The day after Christmas, I took my guests grocery shopping to stock up for the rest of their visit. They threw TONS of packaged junk into the cart: cheap ice cream bars, brownies, snack cakes, spice cake, sugar cookies. I'm not used to having that amount of stuff in my house and I'm trying to give that crap up for good, so I'm ashamed to say I ate more of it than anyone else. I have more difficulty than they do eating it moderately; for whatever reason, it's more stimulating to me. When they left a few days later, I did pack what was feasible for their road trip and threw the rest away. But not the remaining ice cream bars. Those I ate, when the house was finally quiet and I was alone. I did it to de-stress and promptly felt sick and depressed the rest of the day.

On the Wednesday after Christmas, I took them sightseeing and was hobbling by the end of our tour. Walking and standing for several hours in the cold caused me to be stiff for most of the next day as well. So stiff, in fact, that I couldn't walk down the stairs normally. It's frightening. Getting 70 pounds off my joints (i.e. getting down to 200 pounds) would be a massive favor to my body, wouldn't it?

My dad's addiction to cigarettes really saddened me on the day of our sightseeing tour. He wasn't able to truly enjoy himself because he was constantly focused on when he'd next get to smoke. I couldn't help seeing the parallels to my own food/sugar addiction. I understand the feeling of "IF I DON'T GET MY FIX RIGHT NOW I'M GOING TO LOSE IT", and I know I've failed to appreciate many interesting and beautiful things on trips (and during everyday life, too) because I'm too distracted by my addiction. I want better for myself, and I want to be a better example to others. I also want better dental health than he's got in his middle age; smoking has done a number on his teeth, but how can constant sugar intake be much better for the teeth and gums?

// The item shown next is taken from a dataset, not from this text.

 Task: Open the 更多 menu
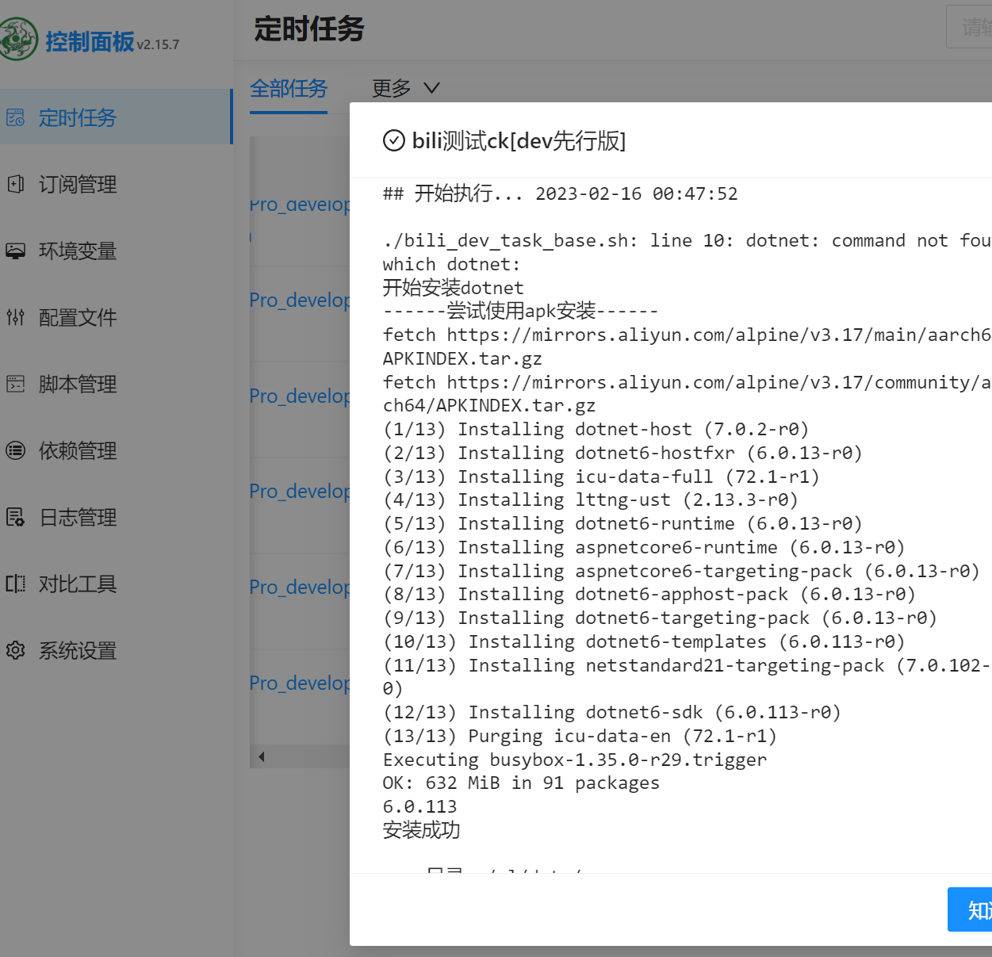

Last thing...I did not complain when people wanted to take pictures and videos of me during these activities, but I know they will be hard to look at. And if I have to watch video footage at some subsequent family gathering in the company of others --even the very people that were there with me, in person-- I know I will feel mortified. I kept telling myself "these are your 'before' photos, this will be your 'before' video too", just to get through it.

My home scale now shows something closer to 270 pounds. It's a basic analog scale that I have trouble reading; I rely on the gym's digital scale for official records. I'm eager to move on and start shedding this weight in earnest. I've got some ideas and plans for 2012 that I will write about soon. I know next Christmas doesn't have to be this way.